As pretexts go, this one is pretty thin. In fiscal 2024, Customs and Border Protection caught 23,721 people trying to illegally cross from Canada into the United States, just 1.5 percent of total apprehensions — and for comparison, in 2023, more than 30,000 undocumented migrants crossed in the other direction. Similarly, the Drug Enforcement Administration seized 43 pounds of fentanyl coming across our northern border, compared to 21,148 pounds coming from Mexico. Canada is simply not a significant contributor to our fentanyl problem.

Nonetheless, once Trump said it, the right wing on X became very, very invested in the idea that Canadian fentanyl was a major problem that needed a drastic solution. Suggest that tariffs were a solution in search of a problem, and you’d be mobbed by people who were sincerely outraged by an issue they’d never heard of three days ago.

Peter Earle warns that government officials aren’t trustworthy stewards of people’s assets.

Brian Albrecht concludes that “DeepSeek shows there’s no AI monopoly.” A slice:

“The best of all monopoly profits is a quiet life,” observed the late British economist and Nobel laureate Sir John Hicks. But there’s no quiet life in artificial intelligence.

When Chinese startup DeepSeek recently demonstrated it could train world-class AI models using a fraction of the computing resources required by industry leaders, it revealed something crucial about competition in AI: dominance is more fragile than markets and regulators believed. Through clever engineering, DeepSeek claims to have achieved performance rivaling top firms OpenAI and Anthropic. And it did so while reportedly spending just $5 million on compute—a rounding error compared with the budgets of leading AI labs.

This type of breakthrough challenges conventional antitrust wisdom, which sees in AI markets a system of already-entrenched monopolies. Despite their massive scale, even the AI companies that once appeared unassailable now find themselves racing to keep up with breakthroughs from unexpected directions.
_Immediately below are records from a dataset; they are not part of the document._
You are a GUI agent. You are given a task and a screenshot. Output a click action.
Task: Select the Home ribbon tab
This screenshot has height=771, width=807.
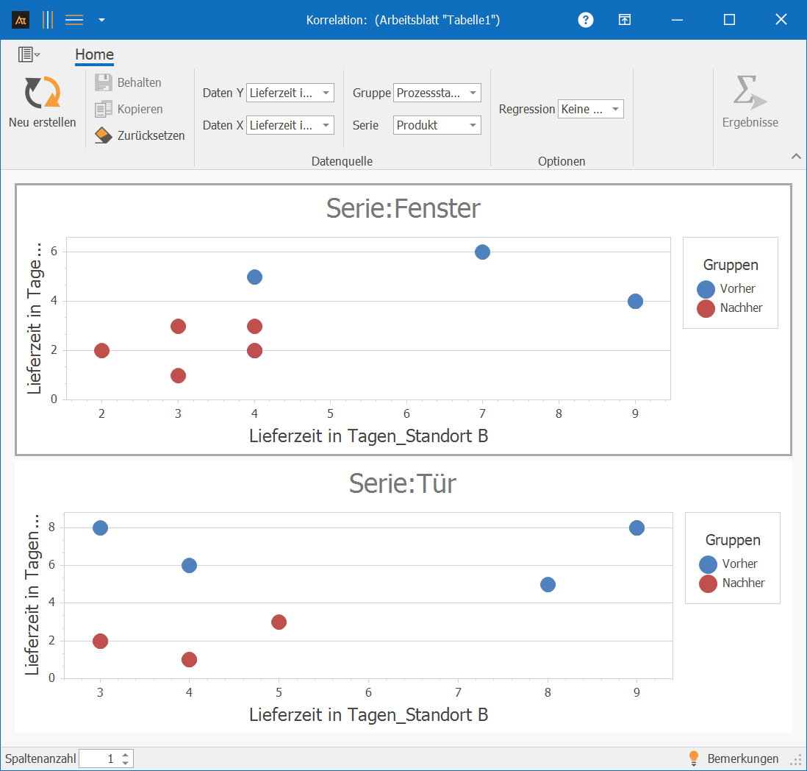coord(94,54)
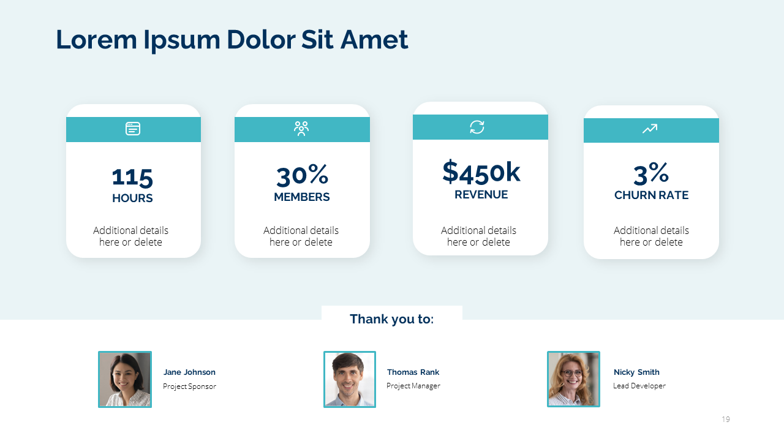Click additional details text under Hours
784x441 pixels.
click(130, 236)
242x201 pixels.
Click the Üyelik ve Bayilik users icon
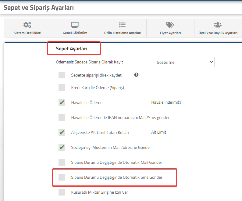[218, 25]
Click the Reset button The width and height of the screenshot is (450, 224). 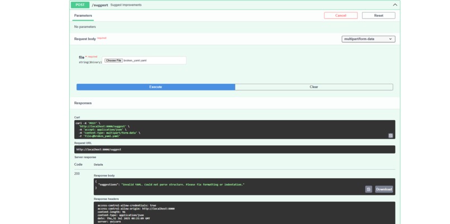coord(379,16)
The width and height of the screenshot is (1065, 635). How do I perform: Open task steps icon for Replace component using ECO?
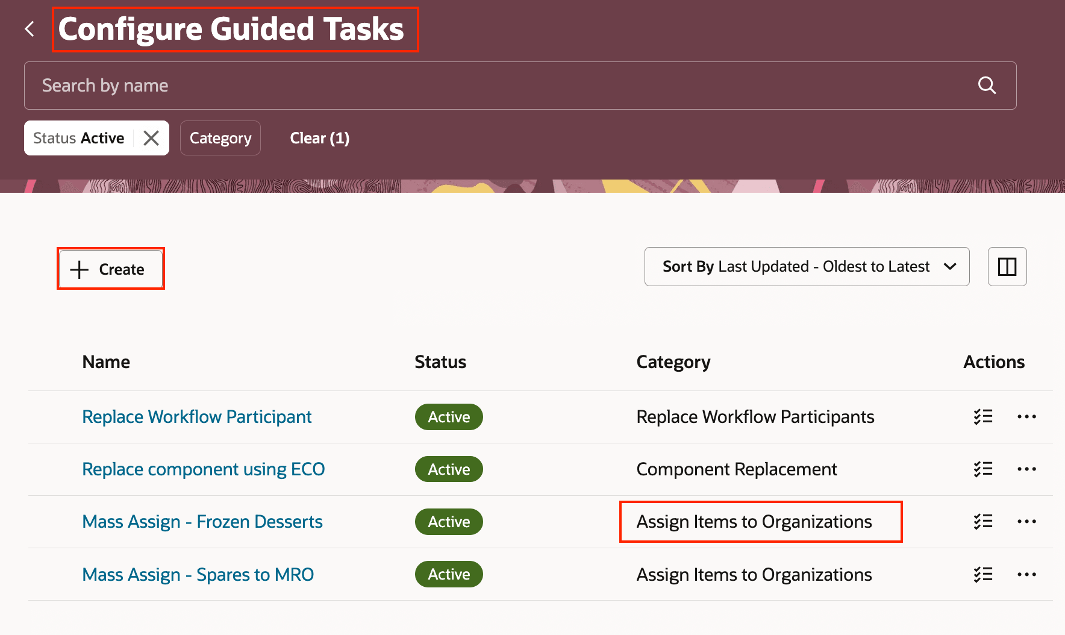[983, 469]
Here’s some good news reported by the Editorial Board of the Wall Street Journal: “School choice revs up again in the states.” A slice:

The number of private school choice programs in the country grew to 81 from 65 from 2020-2024, according to the education nonprofit EdChoice. But only 33 states have choice programs, which means there are many more children and parents to liberate from lousy union schools.